De ce fait, au sein du Commonwealth même, Maurice aurait pu jouer depuis plusieurs mois déjà un rôle de premier plan pour assurer l’élection de Kamina Johnson, la ministre des Affaires étrangères de la Jamaïque, aux fonctions de secrétaire-générale de cette instance. Alan Ganoo l’a rencontrée au Rwanda. Maurice a acquis de l’expérience dans le lobbying des nations insulaires et des pays africains et cela aurait pu être mis à contribution en faveur de la Jamaïque. Maurice et cette île des Caraïbes partagent des traits communs, notamment une interaction avec les Français avant la conquête britannique, l’exploitation du sucre, le goût du rhum et la joie de vivre des îliens, exprimée en particulier par des artistes. Maurice entend gagner par l’élection de Kamina Johnson. 

Puisque le gouvernement est particulièrement actif dans ses relations avec l’Inde et la diaspora indienne, notre diplomatie a-t-elle conçu une stratégie particulière pour exploiter le riche potentiel de cette communauté supranationale repartie dans le monde entier ? Il est vrai que Maurice s’est laissé avoir par quelques escrocs de la diaspora qui ont réussi surtout à dévaliser la State Bank, évidemment avec des complicités internes. 

Il reste néanmoins tout le potentiel économique, professionnel et touristique de cette diaspora à exploiter. L’attrait touristique de Maurice serait un produit unique très vendable à ce niveau. Ce n’est pas la toute dernière Miss England qui dira le contraire. Cette reine de beauté appelée Pratisha Raut a visité Maurice en février 2022 après son sacre à Londres et bien qu’attaquée par des méduses, elle aura adoré son séjour chez nous. 

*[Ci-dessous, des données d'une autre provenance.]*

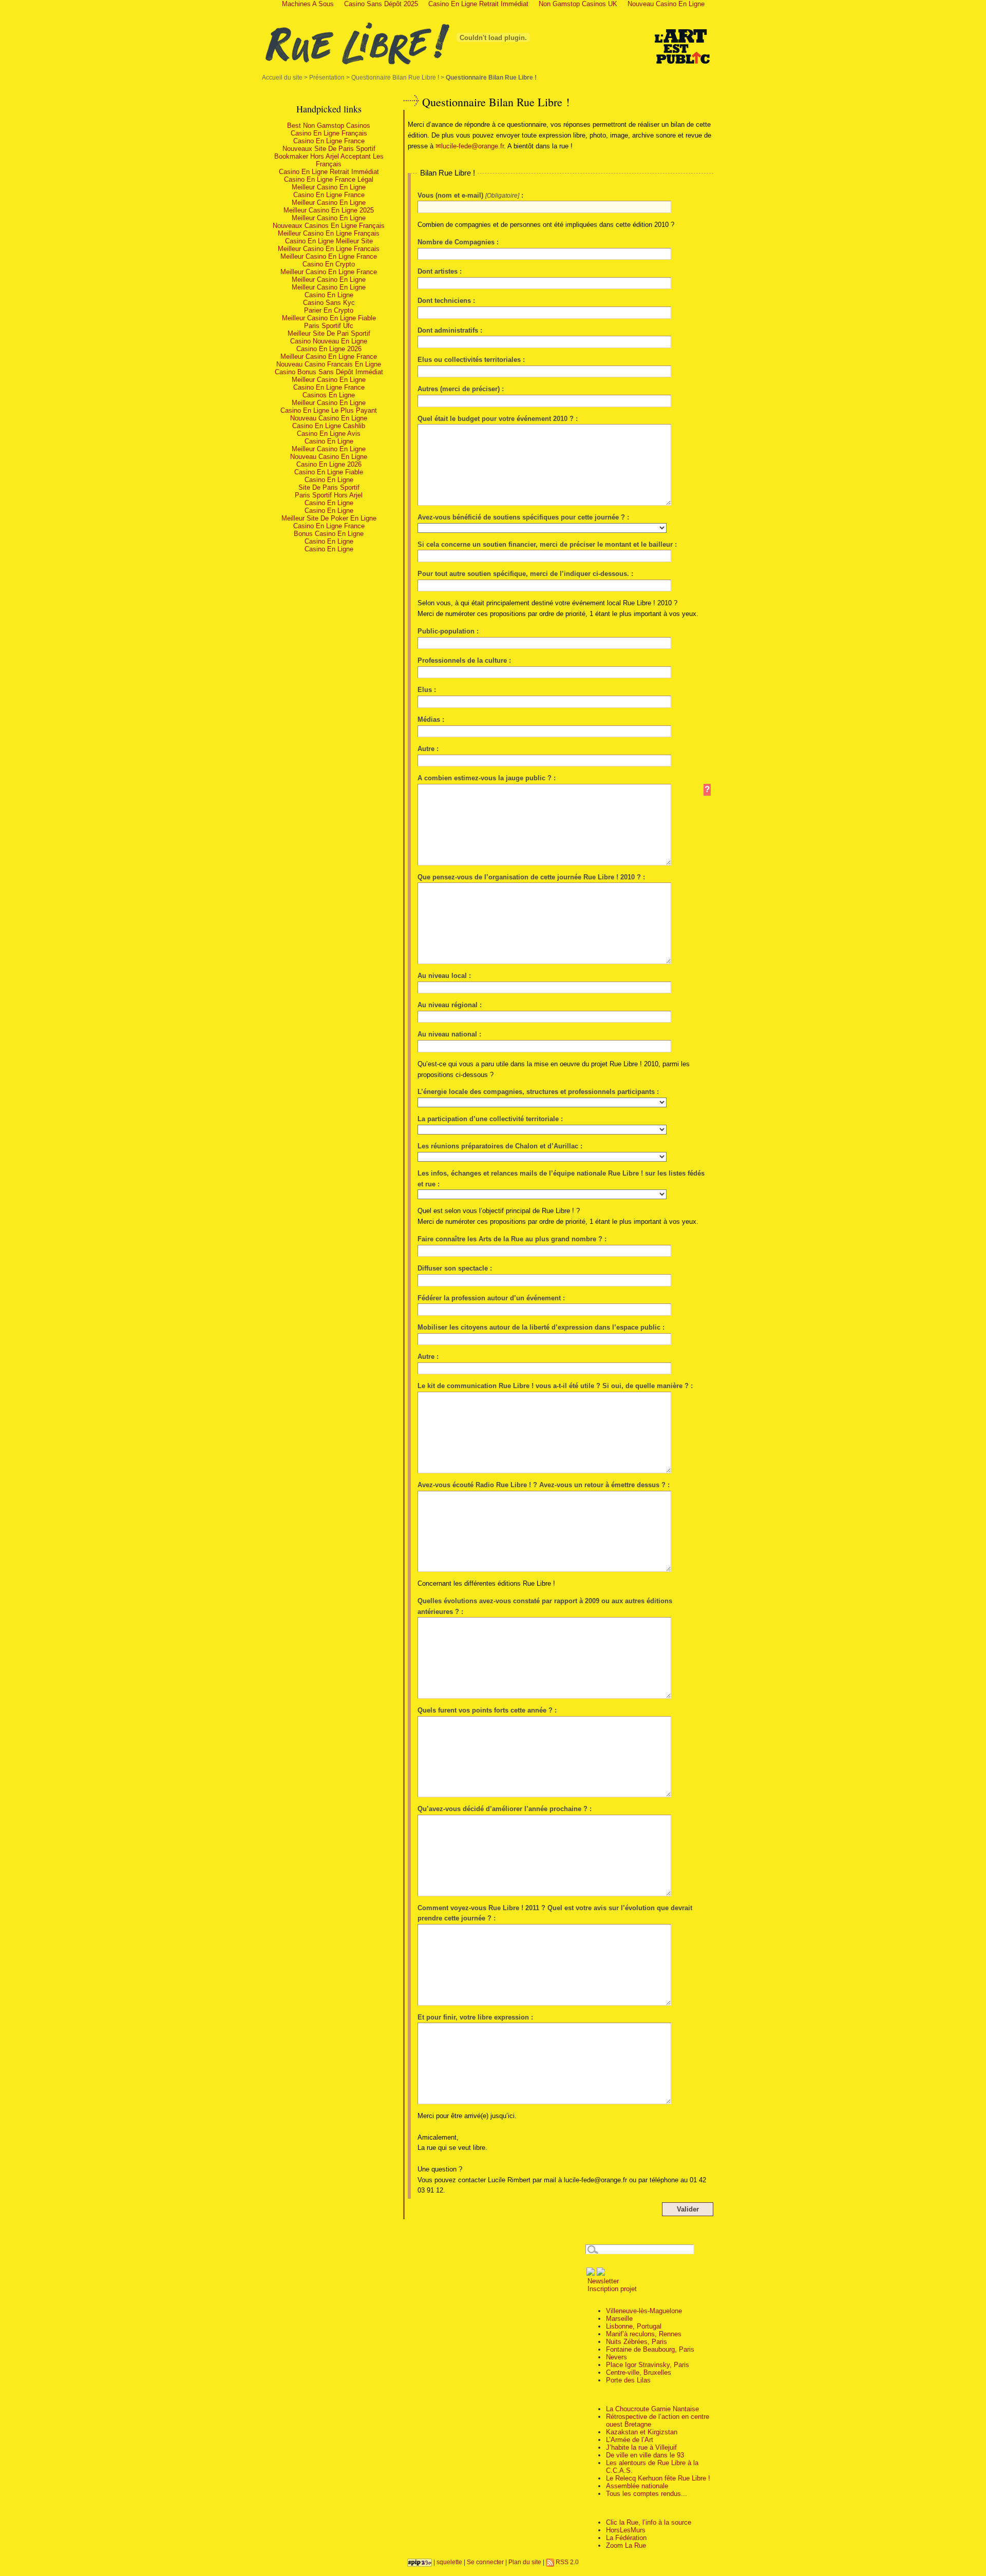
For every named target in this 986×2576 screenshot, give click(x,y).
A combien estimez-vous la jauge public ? (486, 778)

Il est clair qu’on ne pourrait se contenter de business as usual en diplomatie. La récente visite de notre Premier ministre en Inde lui aura valu un accueil jamais reçu auparavant par un chef mauricien. Souhaitons qu’au sommet de Kigali, Maurice se repositionne comme ami de tous pour pouvoir exploiter de façon optimale toutes les ressources disponibles à l’étranger. C’est bien un tel positionnement stratégique qui permit à Maurice de décoller économiquement en 1983.